First, it essential to establish the difference between outcome-driven product management and output.
Output focused product management has very linear roadmaps with features planned throughout the quarter or worse the year. Usually, there is a quarterly planning meeting, where stakeholders suggest feature ideas for the roadmap. In this product development style, the issue is that it often leads to a growing backlog and features that don't add value to the business—leading to waste in time, effort, and value.
Output-focused product management comes from manufacturing physical products with a uniform design between each production run. To affect business revenue in this situation, the variable that can be changed is producing more of a product. Therefore, output product management tends to focus on delivery efficiency.

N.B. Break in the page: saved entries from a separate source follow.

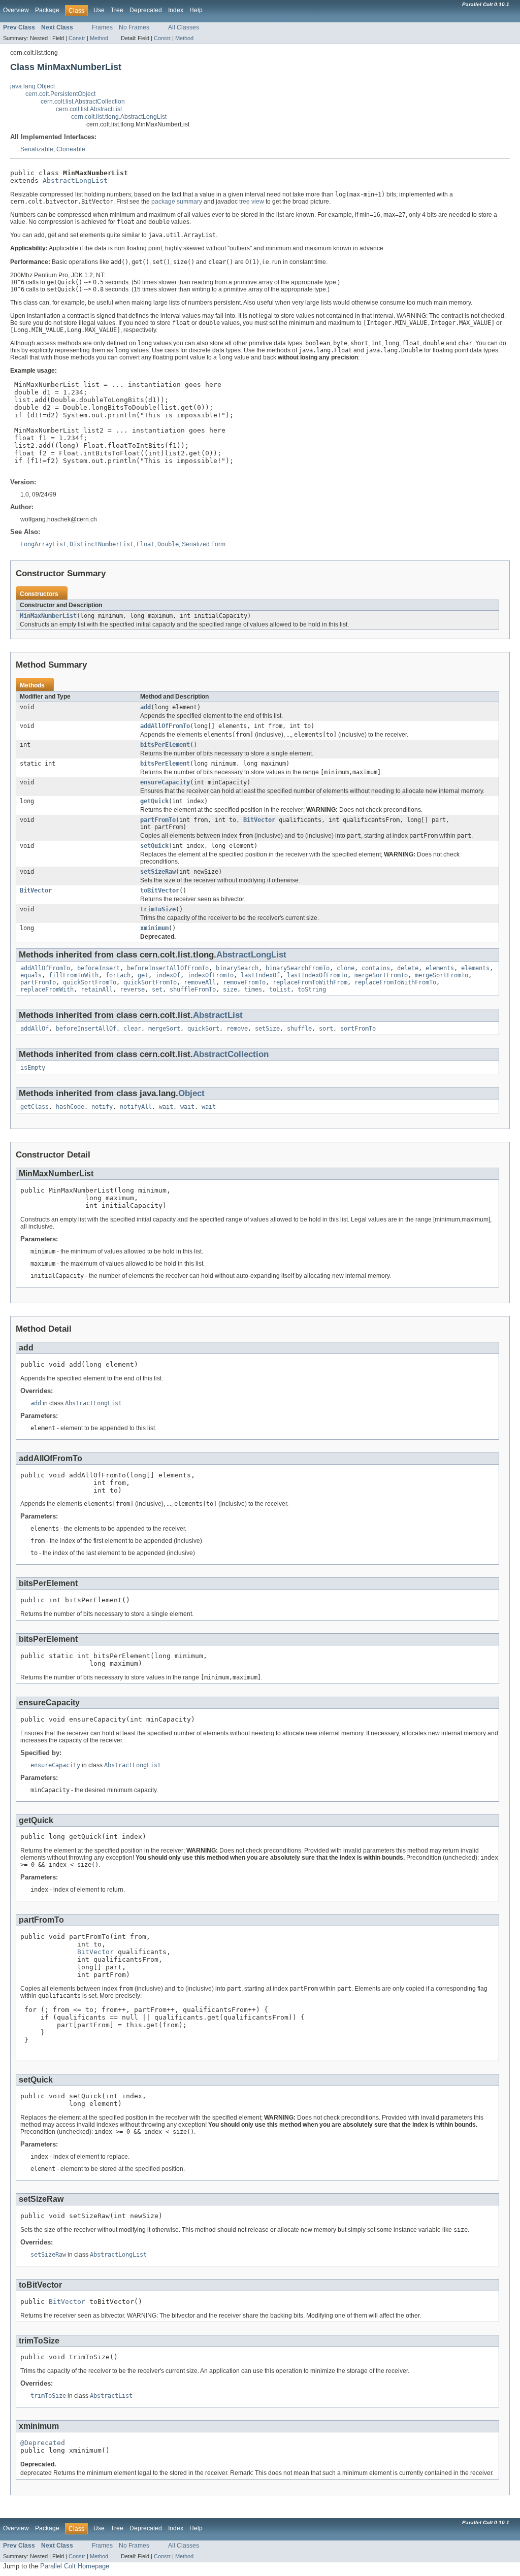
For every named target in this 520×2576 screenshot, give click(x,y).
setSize (267, 1028)
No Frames (134, 27)
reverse (132, 989)
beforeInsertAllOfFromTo (168, 968)
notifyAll (136, 1106)
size (230, 989)
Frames (102, 27)
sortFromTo (358, 1028)
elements (440, 968)
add (145, 707)
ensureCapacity (165, 782)
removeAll (200, 982)
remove (237, 1028)
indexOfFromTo (210, 975)
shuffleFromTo (193, 989)
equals (31, 975)
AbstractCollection (231, 1054)
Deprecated (145, 10)
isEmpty (32, 1067)
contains (376, 968)
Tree (117, 10)
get (143, 975)
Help (196, 10)
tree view (251, 201)
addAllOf (34, 1028)
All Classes (183, 27)
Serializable (36, 149)
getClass (34, 1106)
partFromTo (158, 819)
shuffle (299, 1028)
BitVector (259, 819)
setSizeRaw (158, 871)
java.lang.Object (32, 86)
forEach (118, 975)
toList (279, 989)
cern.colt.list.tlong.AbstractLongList (119, 116)
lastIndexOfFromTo (317, 975)
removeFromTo (244, 982)
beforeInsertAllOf (86, 1028)
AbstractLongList (75, 180)
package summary (176, 201)
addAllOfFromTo (165, 726)
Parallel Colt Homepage (74, 2566)
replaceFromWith (47, 989)
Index (175, 10)
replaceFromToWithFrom (310, 982)
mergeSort (164, 1028)
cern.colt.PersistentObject (60, 93)
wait (166, 1106)
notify (102, 1106)
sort (326, 1028)
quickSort (203, 1028)
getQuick (154, 801)
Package (47, 10)
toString (312, 989)
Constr (77, 38)
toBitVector (159, 890)
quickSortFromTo (89, 982)
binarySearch (237, 968)
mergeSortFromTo (381, 975)
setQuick (154, 845)
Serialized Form (203, 544)
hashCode (70, 1106)
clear (132, 1028)
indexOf (167, 975)
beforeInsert (98, 968)
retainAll (97, 989)
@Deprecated (42, 2443)
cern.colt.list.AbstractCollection (83, 101)
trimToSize (158, 909)
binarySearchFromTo (298, 968)
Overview (16, 10)
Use (99, 10)
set (157, 989)
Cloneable (70, 149)
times (253, 989)
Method (99, 38)
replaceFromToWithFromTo (395, 982)
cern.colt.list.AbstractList (89, 109)
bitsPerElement (165, 744)
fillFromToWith (74, 975)
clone (345, 968)
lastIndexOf (260, 975)
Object (191, 1093)
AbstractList (218, 1015)
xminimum (154, 928)
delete (407, 968)
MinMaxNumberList (48, 615)
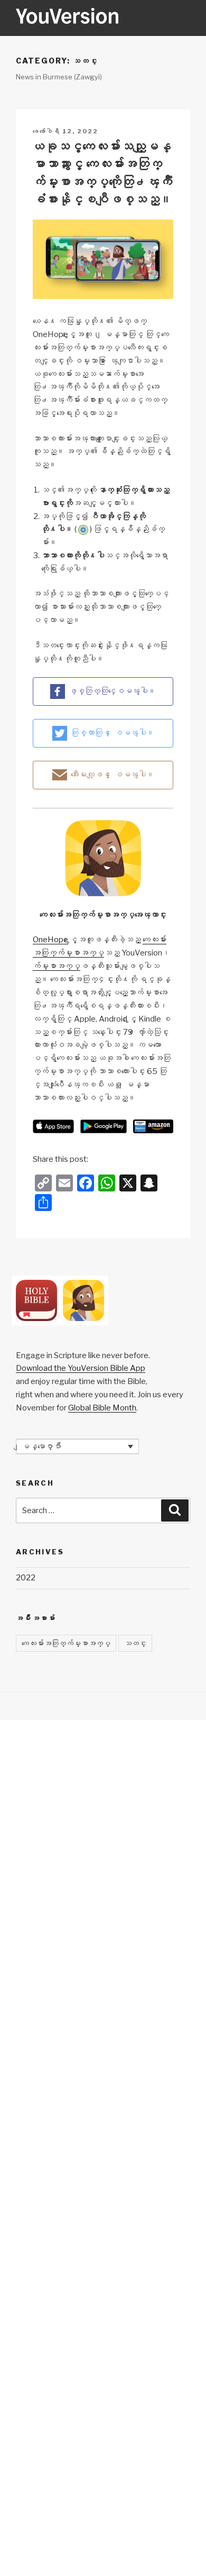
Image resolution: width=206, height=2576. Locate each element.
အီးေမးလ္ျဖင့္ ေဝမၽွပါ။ (112, 774)
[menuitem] (77, 1446)
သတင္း (135, 1643)
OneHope (50, 939)
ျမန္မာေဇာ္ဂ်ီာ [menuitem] (41, 1446)
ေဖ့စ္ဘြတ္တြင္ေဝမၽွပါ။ (112, 691)
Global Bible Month (102, 1408)
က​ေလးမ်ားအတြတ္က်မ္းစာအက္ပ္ (66, 1643)
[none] (77, 1446)
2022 (25, 1577)
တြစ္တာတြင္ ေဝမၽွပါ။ (112, 733)
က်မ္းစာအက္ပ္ (56, 966)
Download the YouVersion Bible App (80, 1368)
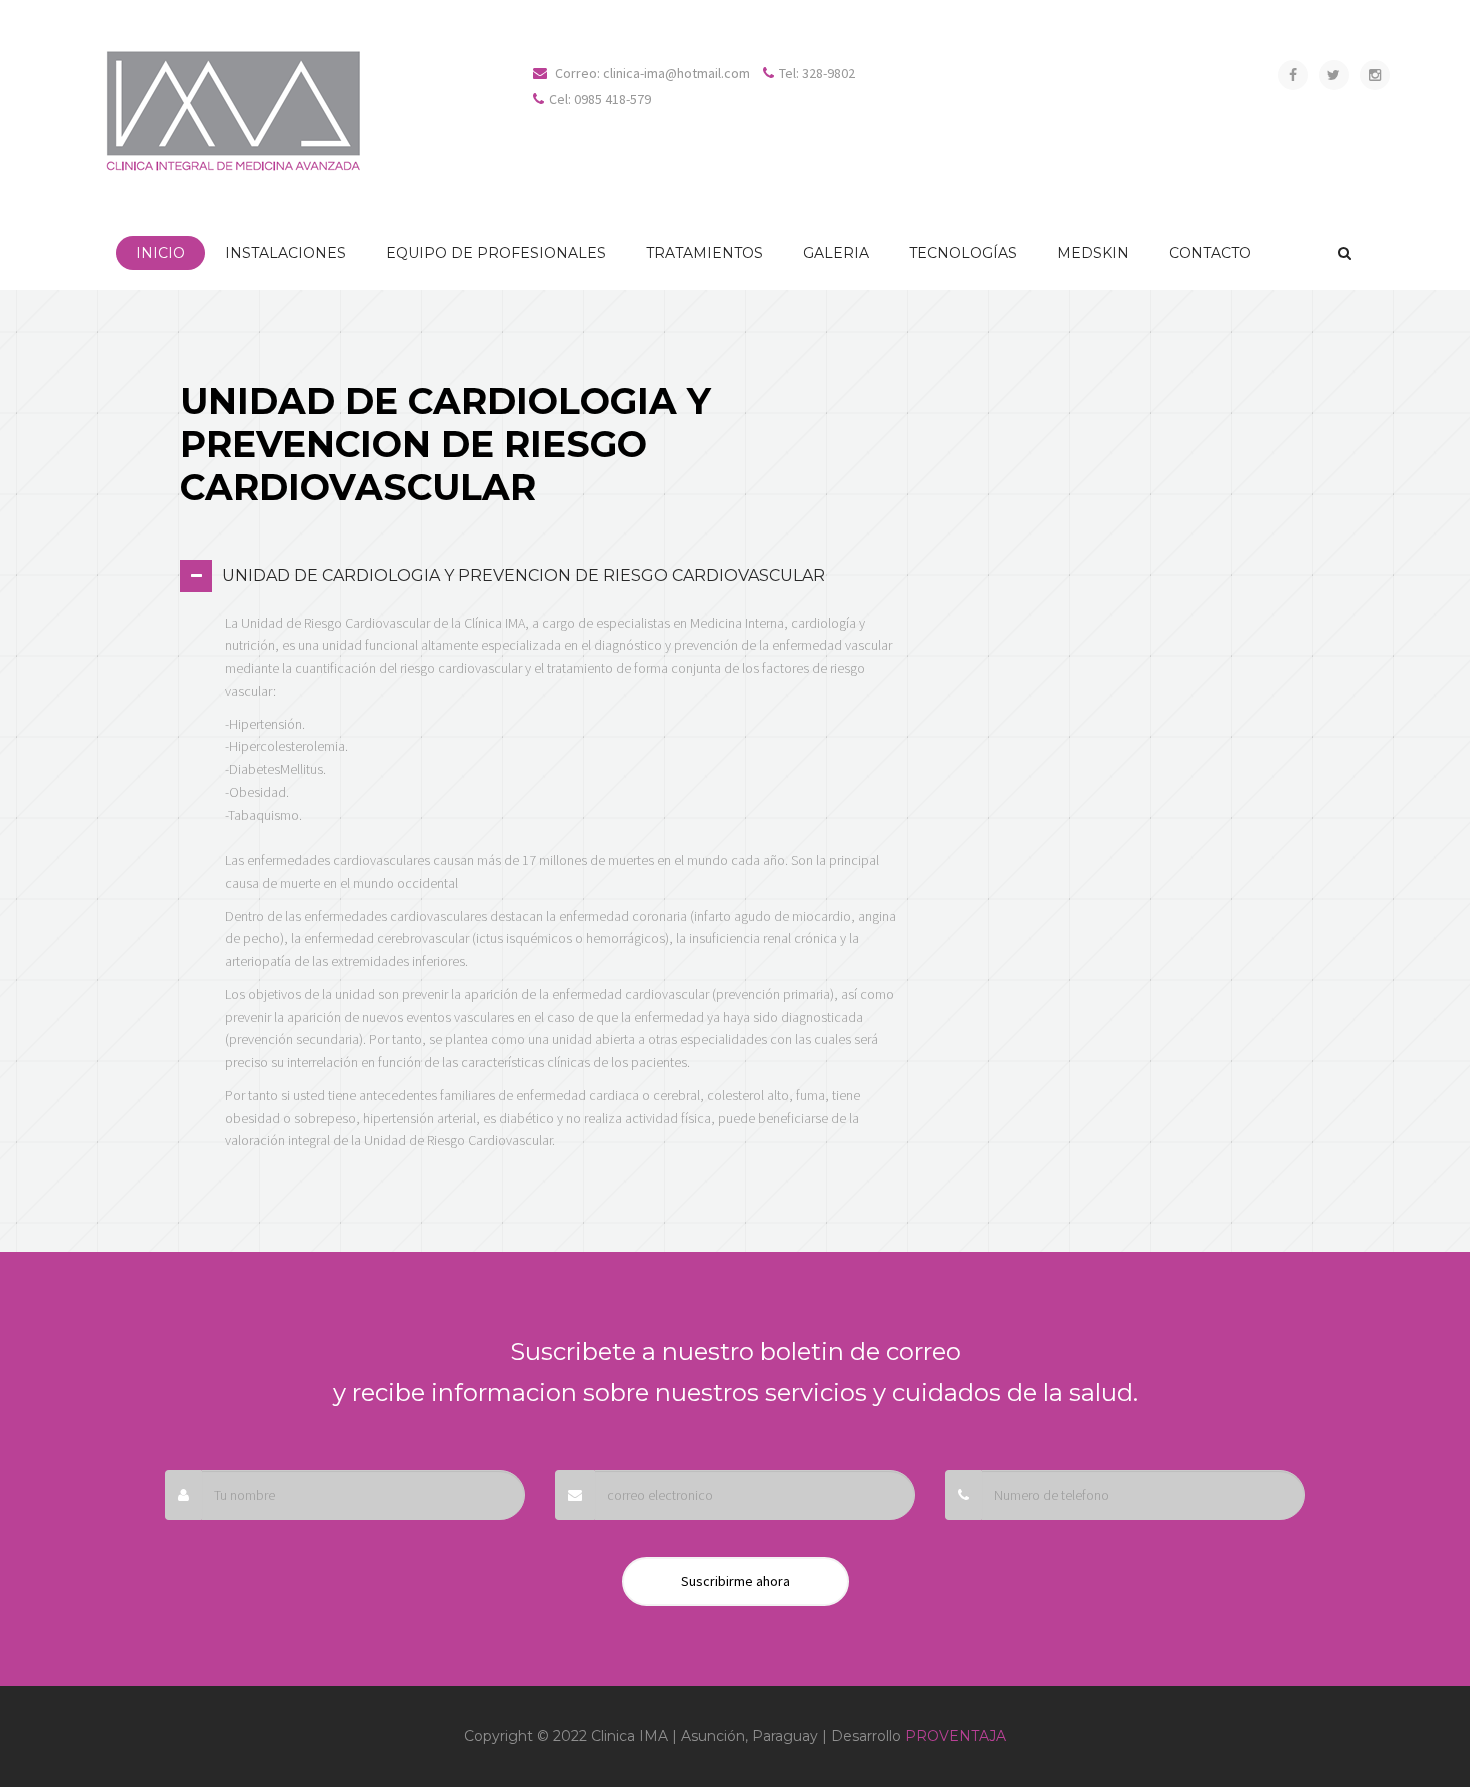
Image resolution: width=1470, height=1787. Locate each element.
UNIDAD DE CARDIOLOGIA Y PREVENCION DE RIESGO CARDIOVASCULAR (523, 575)
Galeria (836, 253)
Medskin (1093, 253)
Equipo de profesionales (496, 253)
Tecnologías (963, 253)
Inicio (160, 253)
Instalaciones (285, 253)
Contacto (1210, 253)
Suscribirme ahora (735, 1581)
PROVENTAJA (955, 1736)
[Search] (1344, 253)
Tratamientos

The alternative is outcome-based product management. Outcome product management removes the focus from talking about features. Instead, what outcomes the business would like to achieve.
It is necessary to clarify what is meant by an outcome.
"An outcome is a measurable change in customer behaviour that adds business value."
Now what is often problematic is coming up with outcomes. "Let's increase revenue this quarter". This is not an outcome; there is a measurable component to the statement but not a change in customer behaviour. This instead is an endstate or business impact. An outcome would be " When customers visit the website, we want 40% of them to upgrade to premium membership." This statement has a customer behaviour component and a measurable component.
To build a roadmap, the impact - outcome chain can be used.
This is where we start with an impact and work our way down to outcomes.
First, we start with Impacts.
Impacts tend to come from leadership which is appropriate for that level as they are focused on the larger picture and not concentrated on the minutia. For this, we will go with "Let's increase revenue this quarter".
Next is the challenge:
This is an outcome that will deliver the measurable part of the impact. The challenge can come from the product team or product leader. for this, we will go with " When customers visit the website, we want 40% of them to upgrade to premium membership."
After the challenge its outcomes
The product teams come up with outcomes that will deliver the challenge. These outcomes are more hypothesis around changing customers behaviours and will require experimentation to validate.
To identify customer behaviours, the method of user journey mapping is a useful tool. Customers behaviours are mapped out in different paths towards the desired challenge. What can be taken from this method are positive behaviours and negative behaviours. These will form the basis for the outcomes that teams can work on changing.
How this all fits into a roadmap is what you are probably wondering by this point. Well, first, we must acknowledge product development is more of a journey in this style. In the diagram bellow the circle represents the current knowledge field a team will have. Within this field are the outcomes the teams believe will move them towards the challenge state.
As the teams work on an outcome, an prove or disprove a hypothesis, their knowledge field increases. This keeps happening until they reach the challenge state.
The roadmap is therefore made up of outcomes that teams wish to work on. Remembering that "An outcome is a measurable change in customer behaviour that adds business value." When the team complete an outcome, they move on to another outcome.
There are challenges with this style if the rest of the business is working in a more linear fixed feature date approach, often seen in sales lead organisations. If this is the case, then an alternative product development approach might be required initially.